Exercise —
Would you retype exactly the lines from the one containing "This screenshot has width=714, height=521." through the last line of the records below, and nothing else?

(Data items)
⟨

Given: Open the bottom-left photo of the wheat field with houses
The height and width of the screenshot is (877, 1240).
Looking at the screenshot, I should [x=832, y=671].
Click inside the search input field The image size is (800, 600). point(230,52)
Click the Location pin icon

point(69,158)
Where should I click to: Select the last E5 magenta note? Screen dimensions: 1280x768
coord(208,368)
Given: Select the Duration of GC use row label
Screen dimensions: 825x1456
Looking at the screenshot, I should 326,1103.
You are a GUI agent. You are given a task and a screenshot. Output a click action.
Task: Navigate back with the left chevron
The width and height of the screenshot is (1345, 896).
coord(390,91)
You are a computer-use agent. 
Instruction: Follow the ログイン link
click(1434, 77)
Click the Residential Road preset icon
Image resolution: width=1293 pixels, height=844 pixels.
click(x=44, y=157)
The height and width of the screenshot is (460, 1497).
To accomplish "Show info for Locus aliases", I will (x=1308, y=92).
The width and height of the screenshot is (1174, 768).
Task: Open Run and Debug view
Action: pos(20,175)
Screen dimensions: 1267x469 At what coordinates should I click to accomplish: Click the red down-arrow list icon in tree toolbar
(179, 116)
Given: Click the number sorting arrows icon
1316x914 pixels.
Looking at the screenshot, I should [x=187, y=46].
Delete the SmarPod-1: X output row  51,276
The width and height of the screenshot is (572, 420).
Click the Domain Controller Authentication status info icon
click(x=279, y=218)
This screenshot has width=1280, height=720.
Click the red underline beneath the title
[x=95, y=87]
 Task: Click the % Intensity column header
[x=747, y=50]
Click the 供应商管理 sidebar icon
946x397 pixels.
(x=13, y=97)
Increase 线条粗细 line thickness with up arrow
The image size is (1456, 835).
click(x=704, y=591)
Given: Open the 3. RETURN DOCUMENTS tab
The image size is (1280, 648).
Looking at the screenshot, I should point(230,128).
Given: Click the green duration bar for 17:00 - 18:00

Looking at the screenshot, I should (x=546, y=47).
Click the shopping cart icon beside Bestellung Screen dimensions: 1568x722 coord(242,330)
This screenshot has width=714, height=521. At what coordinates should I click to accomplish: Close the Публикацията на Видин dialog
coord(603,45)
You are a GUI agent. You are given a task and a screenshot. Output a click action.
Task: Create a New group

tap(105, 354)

⟩

Exercise response —
This screenshot has width=714, height=521. At what coordinates should I click to accomplish: Close the Публикацията на Видин dialog
coord(603,45)
You are a GUI agent. You are given a task and a screenshot. Output a click action.
Task: Create a New group

tap(105, 354)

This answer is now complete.